## [Your task]
Can you rewrite everything in the entries from the line containing "is (624, 693)." down to and including the line containing "(1866, 354)." as a JSON list of strings, one per line, with blank lines dropped and the pictures left out?

## [Data for review]
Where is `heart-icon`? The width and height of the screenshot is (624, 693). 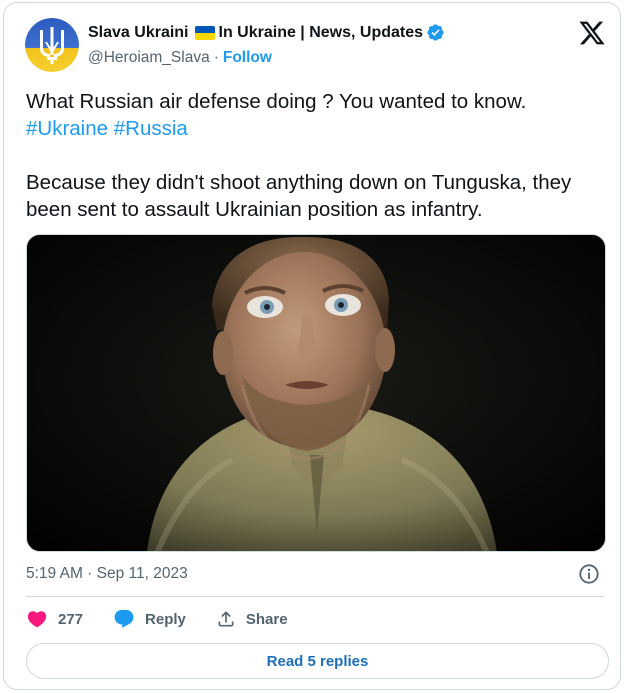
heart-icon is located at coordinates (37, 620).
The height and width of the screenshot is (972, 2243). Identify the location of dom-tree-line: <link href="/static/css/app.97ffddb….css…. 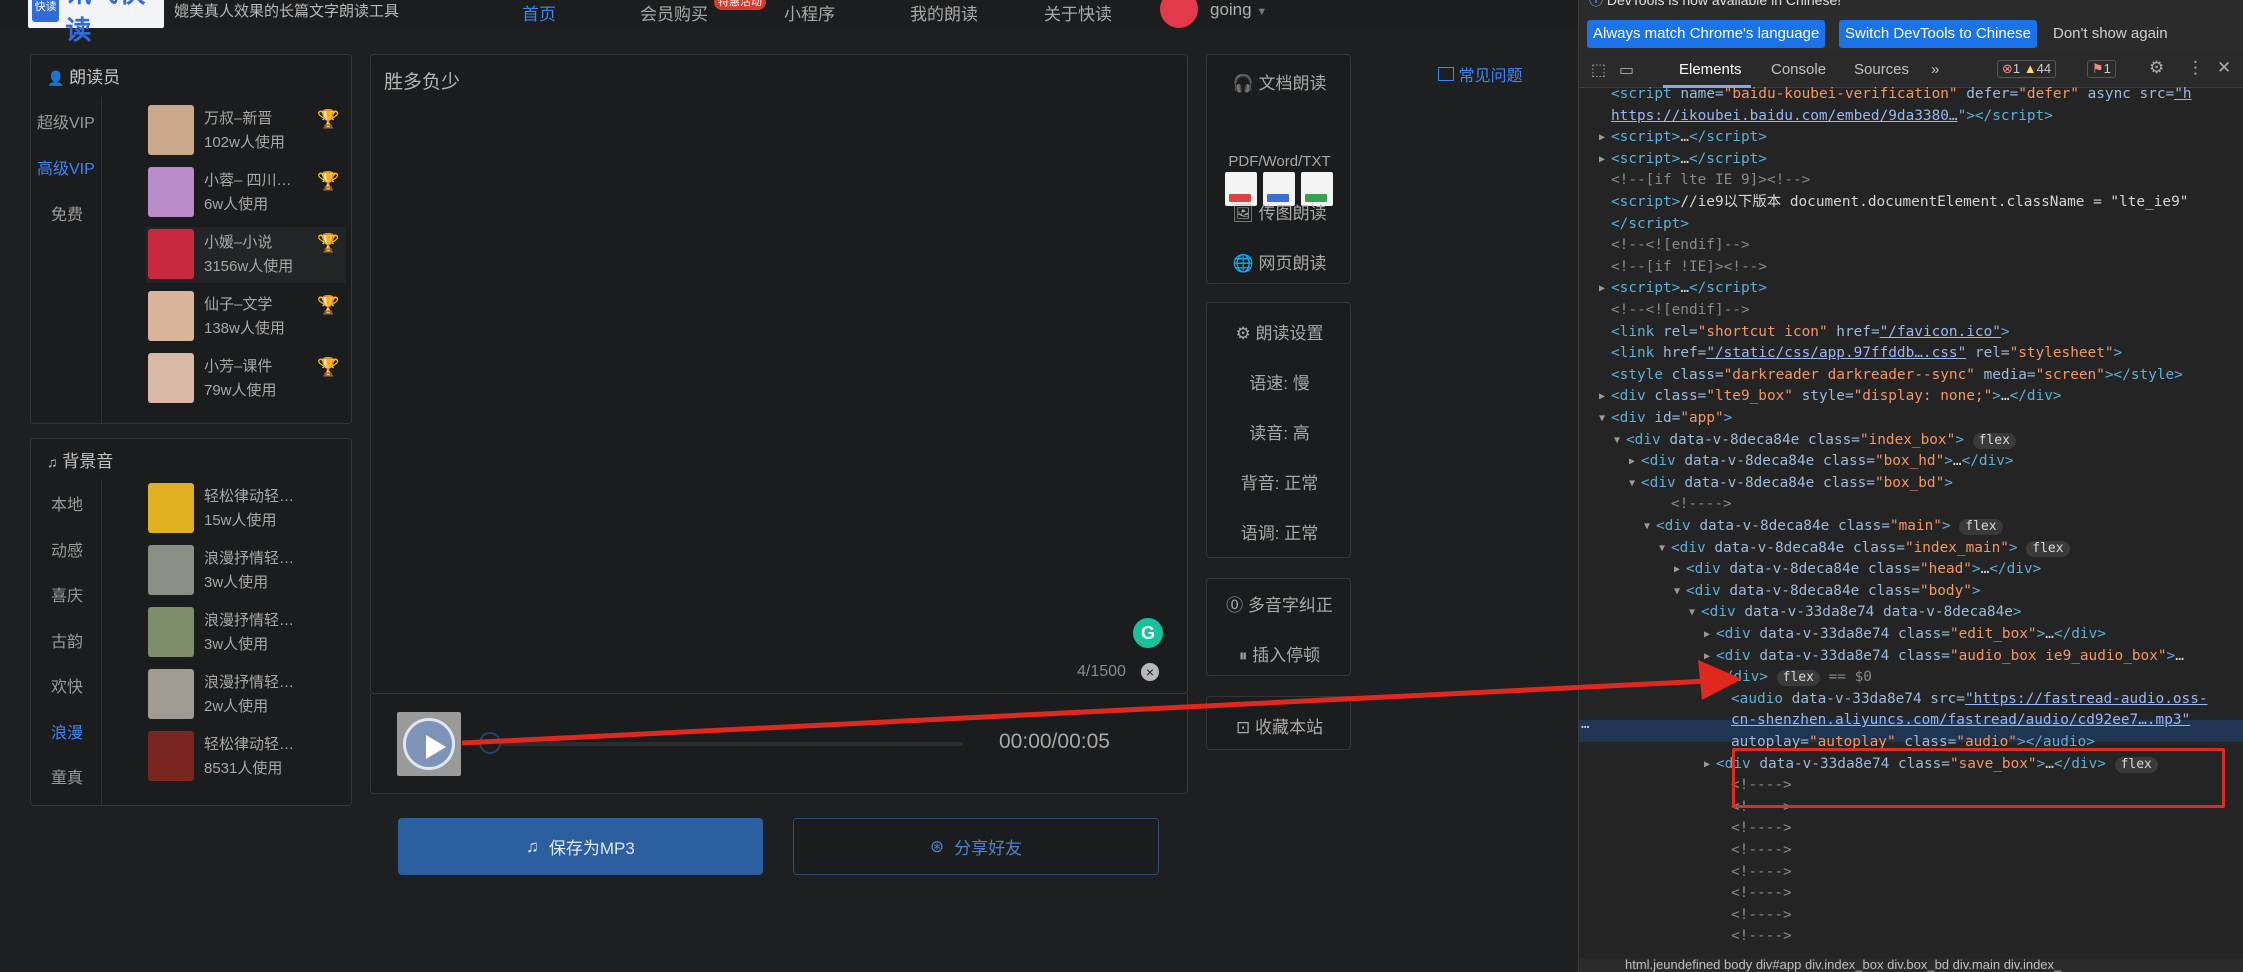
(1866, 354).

--

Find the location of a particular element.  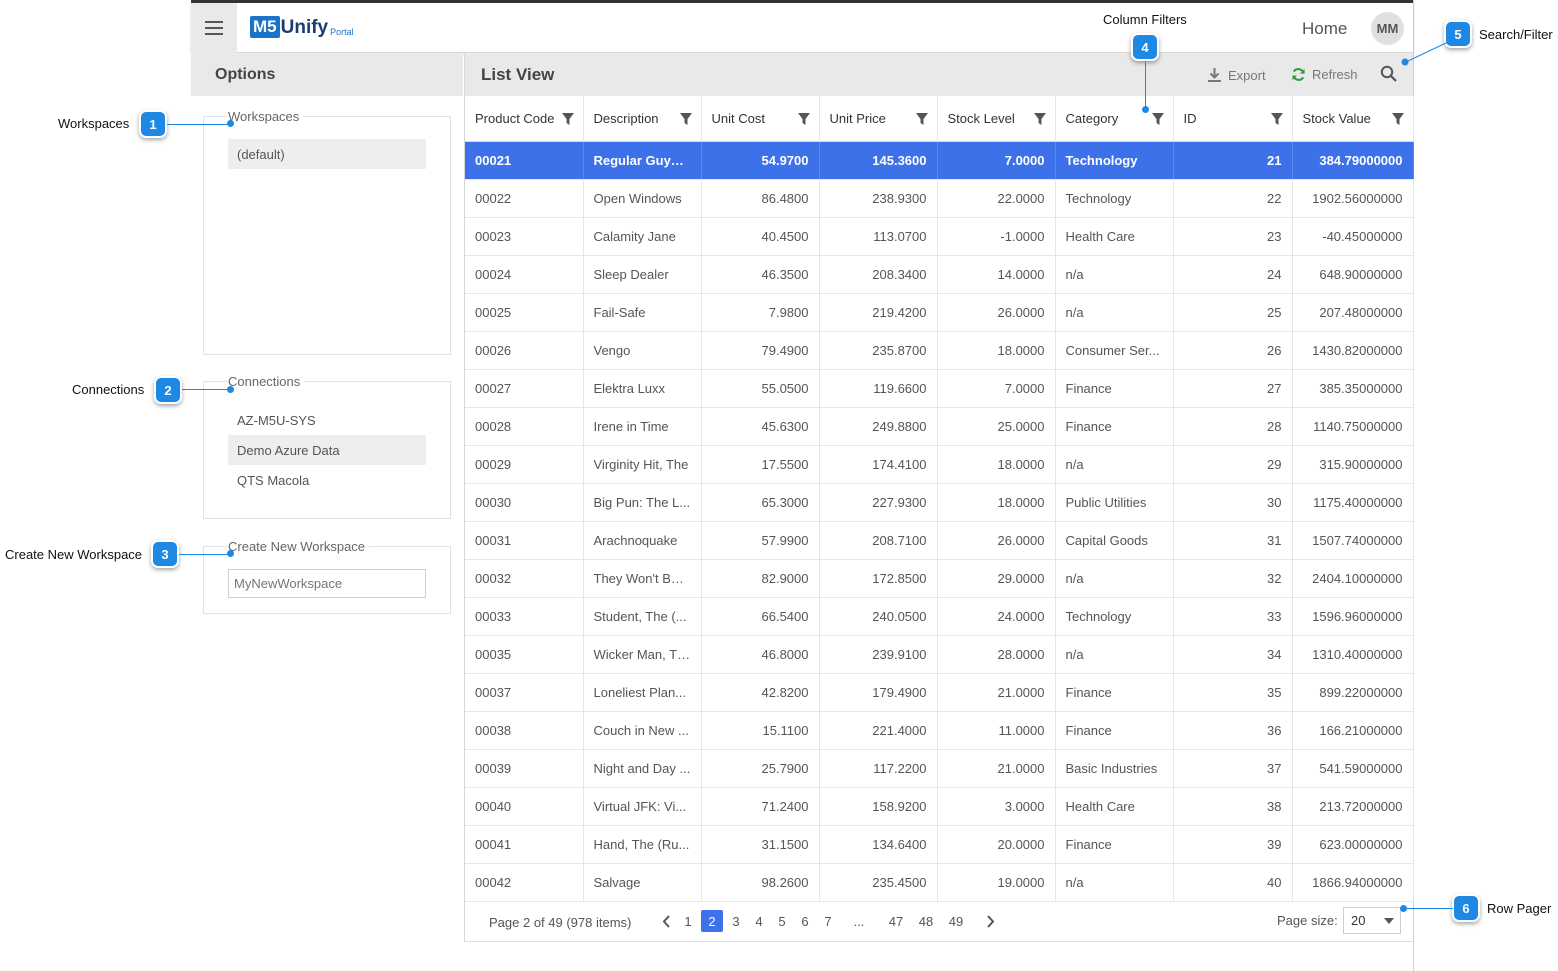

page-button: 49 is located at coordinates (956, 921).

## [Task result]
[
  "Where is `heart-icon`? The width and height of the screenshot is (624, 693). ",
  "heart-icon is located at coordinates (37, 620).",
  "The height and width of the screenshot is (972, 2243). Identify the location of dom-tree-line: <link href=\"/static/css/app.97ffddb….css…. ",
  "(1866, 354)."
]